Source data
####

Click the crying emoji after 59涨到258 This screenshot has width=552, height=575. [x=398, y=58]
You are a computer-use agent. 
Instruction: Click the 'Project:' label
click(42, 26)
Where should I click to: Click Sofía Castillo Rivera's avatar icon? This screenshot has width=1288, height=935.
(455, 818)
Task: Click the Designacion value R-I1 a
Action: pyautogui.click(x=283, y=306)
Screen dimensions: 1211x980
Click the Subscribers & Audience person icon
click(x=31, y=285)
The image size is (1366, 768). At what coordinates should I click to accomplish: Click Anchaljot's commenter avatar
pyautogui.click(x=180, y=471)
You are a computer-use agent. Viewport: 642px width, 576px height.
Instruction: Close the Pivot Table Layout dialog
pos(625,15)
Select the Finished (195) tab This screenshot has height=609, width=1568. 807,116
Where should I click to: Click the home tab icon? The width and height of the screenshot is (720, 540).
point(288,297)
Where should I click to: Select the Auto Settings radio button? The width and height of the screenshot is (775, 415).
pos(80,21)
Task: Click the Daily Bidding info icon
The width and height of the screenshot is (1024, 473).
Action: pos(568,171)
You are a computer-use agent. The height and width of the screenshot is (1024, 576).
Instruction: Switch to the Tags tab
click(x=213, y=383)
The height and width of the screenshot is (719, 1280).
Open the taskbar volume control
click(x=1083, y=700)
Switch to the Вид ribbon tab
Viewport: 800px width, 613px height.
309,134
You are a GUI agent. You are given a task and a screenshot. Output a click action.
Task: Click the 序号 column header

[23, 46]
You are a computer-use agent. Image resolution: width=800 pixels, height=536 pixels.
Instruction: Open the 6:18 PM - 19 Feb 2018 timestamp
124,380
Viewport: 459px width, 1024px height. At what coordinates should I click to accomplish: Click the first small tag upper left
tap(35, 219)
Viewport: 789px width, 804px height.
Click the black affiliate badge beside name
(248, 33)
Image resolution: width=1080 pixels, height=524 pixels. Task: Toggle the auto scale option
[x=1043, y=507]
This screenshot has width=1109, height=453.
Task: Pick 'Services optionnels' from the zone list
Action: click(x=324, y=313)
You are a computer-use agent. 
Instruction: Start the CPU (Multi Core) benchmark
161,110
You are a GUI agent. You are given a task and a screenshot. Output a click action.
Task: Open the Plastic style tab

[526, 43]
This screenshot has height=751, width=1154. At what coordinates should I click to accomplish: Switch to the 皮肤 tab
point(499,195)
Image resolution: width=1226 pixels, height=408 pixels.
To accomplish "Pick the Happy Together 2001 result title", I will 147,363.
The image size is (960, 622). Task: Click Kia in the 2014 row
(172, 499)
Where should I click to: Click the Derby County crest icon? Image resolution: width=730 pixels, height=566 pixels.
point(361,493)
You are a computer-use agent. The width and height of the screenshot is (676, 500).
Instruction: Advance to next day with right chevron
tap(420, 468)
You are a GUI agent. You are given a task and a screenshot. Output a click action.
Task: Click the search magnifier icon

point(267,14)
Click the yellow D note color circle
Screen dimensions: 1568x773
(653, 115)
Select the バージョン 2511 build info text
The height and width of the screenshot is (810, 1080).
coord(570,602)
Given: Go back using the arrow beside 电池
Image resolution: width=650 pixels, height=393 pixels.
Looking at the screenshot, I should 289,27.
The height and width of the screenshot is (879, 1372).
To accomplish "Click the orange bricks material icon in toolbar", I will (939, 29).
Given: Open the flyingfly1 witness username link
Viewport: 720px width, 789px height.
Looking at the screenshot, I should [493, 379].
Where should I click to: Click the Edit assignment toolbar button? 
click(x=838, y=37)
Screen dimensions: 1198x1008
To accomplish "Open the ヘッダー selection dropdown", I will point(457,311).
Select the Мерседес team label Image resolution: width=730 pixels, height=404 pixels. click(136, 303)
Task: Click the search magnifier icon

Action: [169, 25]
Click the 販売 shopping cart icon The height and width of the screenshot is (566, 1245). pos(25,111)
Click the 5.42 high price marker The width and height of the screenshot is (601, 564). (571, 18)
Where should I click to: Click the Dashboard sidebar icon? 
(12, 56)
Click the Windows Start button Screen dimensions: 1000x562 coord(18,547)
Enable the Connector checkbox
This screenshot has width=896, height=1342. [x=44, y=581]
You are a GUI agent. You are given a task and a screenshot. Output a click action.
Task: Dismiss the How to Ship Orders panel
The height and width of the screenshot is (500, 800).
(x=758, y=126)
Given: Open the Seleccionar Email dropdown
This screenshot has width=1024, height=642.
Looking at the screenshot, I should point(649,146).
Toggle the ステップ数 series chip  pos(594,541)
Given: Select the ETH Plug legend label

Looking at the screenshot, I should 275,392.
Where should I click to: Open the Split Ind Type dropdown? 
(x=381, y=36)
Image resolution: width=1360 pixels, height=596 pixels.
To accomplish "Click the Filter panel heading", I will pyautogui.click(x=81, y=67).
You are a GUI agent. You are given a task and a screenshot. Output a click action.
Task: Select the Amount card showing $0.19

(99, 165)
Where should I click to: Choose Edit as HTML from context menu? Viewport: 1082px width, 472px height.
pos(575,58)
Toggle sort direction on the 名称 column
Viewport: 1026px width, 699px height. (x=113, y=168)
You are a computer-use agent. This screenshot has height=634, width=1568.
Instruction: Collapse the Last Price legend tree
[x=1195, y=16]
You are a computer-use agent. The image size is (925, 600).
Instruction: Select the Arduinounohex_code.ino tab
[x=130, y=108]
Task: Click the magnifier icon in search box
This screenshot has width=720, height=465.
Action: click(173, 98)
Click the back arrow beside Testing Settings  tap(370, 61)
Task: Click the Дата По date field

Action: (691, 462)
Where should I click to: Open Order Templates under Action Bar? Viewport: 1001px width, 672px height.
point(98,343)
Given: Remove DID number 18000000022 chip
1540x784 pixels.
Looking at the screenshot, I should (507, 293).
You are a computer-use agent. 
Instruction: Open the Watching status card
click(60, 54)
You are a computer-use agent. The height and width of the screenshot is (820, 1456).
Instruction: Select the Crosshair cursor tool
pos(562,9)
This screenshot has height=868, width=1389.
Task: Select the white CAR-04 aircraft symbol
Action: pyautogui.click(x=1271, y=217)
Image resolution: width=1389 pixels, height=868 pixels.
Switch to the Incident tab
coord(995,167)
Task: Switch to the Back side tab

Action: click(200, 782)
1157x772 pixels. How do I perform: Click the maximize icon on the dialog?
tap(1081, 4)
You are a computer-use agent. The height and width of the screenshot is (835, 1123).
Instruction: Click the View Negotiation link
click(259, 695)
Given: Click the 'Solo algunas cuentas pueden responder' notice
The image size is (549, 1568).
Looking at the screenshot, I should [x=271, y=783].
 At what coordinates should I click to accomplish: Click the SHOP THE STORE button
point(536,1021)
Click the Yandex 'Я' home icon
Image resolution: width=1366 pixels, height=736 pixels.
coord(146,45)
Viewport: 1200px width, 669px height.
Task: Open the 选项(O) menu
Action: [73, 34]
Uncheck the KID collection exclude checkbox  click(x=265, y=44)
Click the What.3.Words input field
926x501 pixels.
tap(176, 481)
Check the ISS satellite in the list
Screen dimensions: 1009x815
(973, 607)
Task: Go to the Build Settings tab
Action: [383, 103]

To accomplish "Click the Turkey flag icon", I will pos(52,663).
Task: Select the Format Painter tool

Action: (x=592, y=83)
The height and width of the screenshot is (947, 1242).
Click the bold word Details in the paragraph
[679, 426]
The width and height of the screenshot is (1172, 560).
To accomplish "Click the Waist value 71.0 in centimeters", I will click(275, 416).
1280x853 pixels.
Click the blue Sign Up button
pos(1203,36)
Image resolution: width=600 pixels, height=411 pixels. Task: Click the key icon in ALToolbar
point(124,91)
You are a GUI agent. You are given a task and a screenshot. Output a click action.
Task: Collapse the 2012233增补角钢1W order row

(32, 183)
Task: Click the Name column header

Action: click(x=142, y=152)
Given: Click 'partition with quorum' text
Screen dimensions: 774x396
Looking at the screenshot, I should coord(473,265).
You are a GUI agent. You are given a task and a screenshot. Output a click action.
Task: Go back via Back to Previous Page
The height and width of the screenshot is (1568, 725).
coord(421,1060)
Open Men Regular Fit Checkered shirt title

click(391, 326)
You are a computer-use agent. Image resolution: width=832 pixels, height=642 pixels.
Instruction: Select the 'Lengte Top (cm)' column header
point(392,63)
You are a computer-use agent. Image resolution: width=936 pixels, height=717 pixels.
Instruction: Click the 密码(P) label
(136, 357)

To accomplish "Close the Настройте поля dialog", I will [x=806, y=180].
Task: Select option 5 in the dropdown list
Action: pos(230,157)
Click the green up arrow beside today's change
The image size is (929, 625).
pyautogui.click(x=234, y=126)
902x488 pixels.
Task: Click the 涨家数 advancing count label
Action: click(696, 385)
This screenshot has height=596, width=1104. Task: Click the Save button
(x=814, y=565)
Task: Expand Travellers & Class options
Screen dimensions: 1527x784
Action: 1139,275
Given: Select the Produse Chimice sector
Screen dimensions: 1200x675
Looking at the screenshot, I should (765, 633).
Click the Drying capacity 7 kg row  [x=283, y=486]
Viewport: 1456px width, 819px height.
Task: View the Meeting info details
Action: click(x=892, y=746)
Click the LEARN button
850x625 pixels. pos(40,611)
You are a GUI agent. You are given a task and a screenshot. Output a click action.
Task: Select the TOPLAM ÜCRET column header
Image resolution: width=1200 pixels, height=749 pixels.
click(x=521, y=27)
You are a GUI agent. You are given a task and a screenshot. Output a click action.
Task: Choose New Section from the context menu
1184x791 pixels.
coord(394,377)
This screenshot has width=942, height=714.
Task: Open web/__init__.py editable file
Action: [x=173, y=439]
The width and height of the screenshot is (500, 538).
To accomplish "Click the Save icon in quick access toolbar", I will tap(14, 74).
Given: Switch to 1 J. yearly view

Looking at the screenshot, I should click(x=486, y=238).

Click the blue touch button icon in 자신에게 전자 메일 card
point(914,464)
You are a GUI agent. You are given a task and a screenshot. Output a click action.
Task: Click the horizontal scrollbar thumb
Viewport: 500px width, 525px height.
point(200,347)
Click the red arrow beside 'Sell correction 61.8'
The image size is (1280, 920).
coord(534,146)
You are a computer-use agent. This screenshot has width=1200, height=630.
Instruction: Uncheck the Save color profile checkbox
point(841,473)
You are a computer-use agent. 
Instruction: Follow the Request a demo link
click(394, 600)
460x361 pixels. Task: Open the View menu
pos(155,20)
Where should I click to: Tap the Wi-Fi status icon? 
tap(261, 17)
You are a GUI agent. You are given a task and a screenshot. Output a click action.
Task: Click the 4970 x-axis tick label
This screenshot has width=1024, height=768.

####

# Problem description
An exact, complete copy of the lines above from the one with "Task: Click the magnifier icon in search box" through the one with "The width and height of the screenshot is (1172, 560)." is the whole answer.

# Completed exercise
Task: Click the magnifier icon in search box
This screenshot has width=720, height=465.
Action: click(173, 98)
Click the back arrow beside Testing Settings  tap(370, 61)
Task: Click the Дата По date field

Action: (691, 462)
Where should I click to: Open Order Templates under Action Bar? Viewport: 1001px width, 672px height.
point(98,343)
Given: Remove DID number 18000000022 chip
1540x784 pixels.
Looking at the screenshot, I should (507, 293).
You are a computer-use agent. 
Instruction: Open the Watching status card
click(60, 54)
You are a computer-use agent. The height and width of the screenshot is (820, 1456).
Instruction: Select the Crosshair cursor tool
pos(562,9)
This screenshot has height=868, width=1389.
Task: Select the white CAR-04 aircraft symbol
Action: pyautogui.click(x=1271, y=217)
Image resolution: width=1389 pixels, height=868 pixels.
Switch to the Incident tab
coord(995,167)
Task: Switch to the Back side tab

Action: click(200, 782)
1157x772 pixels. How do I perform: Click the maximize icon on the dialog?
tap(1081, 4)
You are a computer-use agent. The height and width of the screenshot is (835, 1123).
Instruction: Click the View Negotiation link
click(259, 695)
Given: Click the 'Solo algunas cuentas pueden responder' notice
The image size is (549, 1568).
Looking at the screenshot, I should [x=271, y=783].
 At what coordinates should I click to accomplish: Click the SHOP THE STORE button
point(536,1021)
Click the Yandex 'Я' home icon
Image resolution: width=1366 pixels, height=736 pixels.
coord(146,45)
Viewport: 1200px width, 669px height.
Task: Open the 选项(O) menu
Action: [73, 34]
Uncheck the KID collection exclude checkbox  click(x=265, y=44)
Click the What.3.Words input field
926x501 pixels.
tap(176, 481)
Check the ISS satellite in the list
Screen dimensions: 1009x815
(973, 607)
Task: Go to the Build Settings tab
Action: [383, 103]

To accomplish "Click the Turkey flag icon", I will pos(52,663).
Task: Select the Format Painter tool

Action: (x=592, y=83)
The height and width of the screenshot is (947, 1242).
Click the bold word Details in the paragraph
[679, 426]
The width and height of the screenshot is (1172, 560).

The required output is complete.